Singing the News: Ballads in mid-Tudor England (Thursday 25 April)

For the first lecture at our new venue - Bath Royal Literary and Scientific Institution at 16-18 Queen Square - I am particularly pleased that the branch will welcome Dr Jenni Hyde. Jenni is an academic, working mainly at Lancaster University, secretary of the Bolton branch of the Historical Association, and deputy chair of the HA's Branches and Members Committee, of which I am the chairman. She is also a musician, and the confluence of history and music has been a focus of her research.

Today we are bombarded by news, on television and radio, in newspapers, online. In the sixteenth century news travelled slowly, most artisans and labourers and many others could not read, and censorship and spying in an era of cataclysmic change were rife.
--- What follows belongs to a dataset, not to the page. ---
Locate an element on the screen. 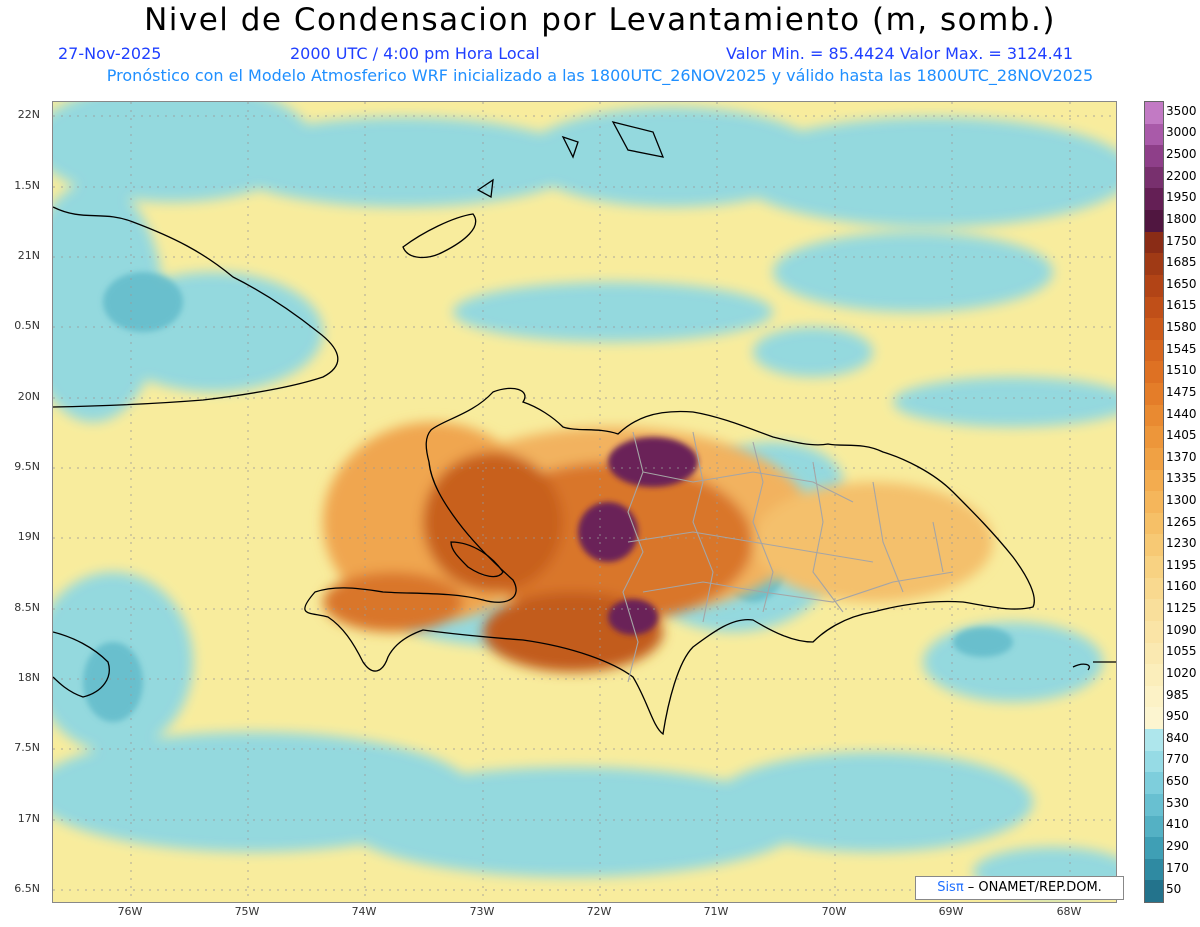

Yet people were curious, they wanted to know what was going on, they had opinions and no doubt prejudices, and they wanted to express them.

One way in which ideas could be expressed and information passed on was through singing and listening to popular songs. The vernacular words and memorable tunes of sixteenth-century ballads made them accessible to everyone. For us they are an important resource for understanding the views and attitudes of the common people as Henry VIII broke with Rome and divorced or beheaded his wives, as Protestants, Catholics, Anglicans and Puritans vied for ascendancy or asserted freedom of conscience, as England faced the might of Spain. Rhyme and melody became keys for passing on news, stories and ideas.
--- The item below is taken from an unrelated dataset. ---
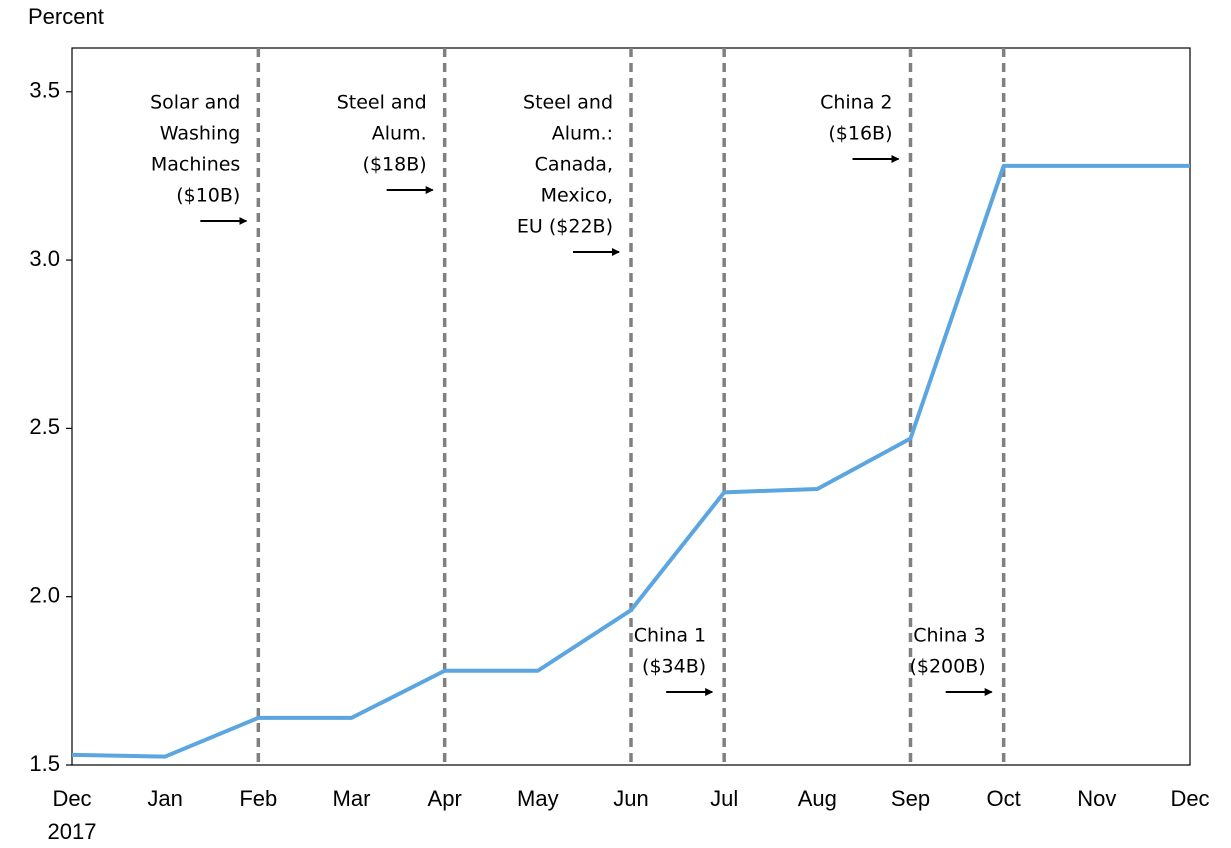  What do you see at coordinates (395, 165) in the screenshot?
I see `annotation-text: ($18B)` at bounding box center [395, 165].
In her lecture Jenni Hyde will use live musical examples to demonstrate how the singing of ballads enabled the people of mid-Tudor England to make their own contributions to debates about the issues of the day whatever the restrictions the powerful sought to impose on freedom of speech.

Jenni Hyde's lecture will be followed by a brief Annual General Meeting at which those attending will be presented with the branch's annual report and accounts and details of the programme for the 2019-20 season.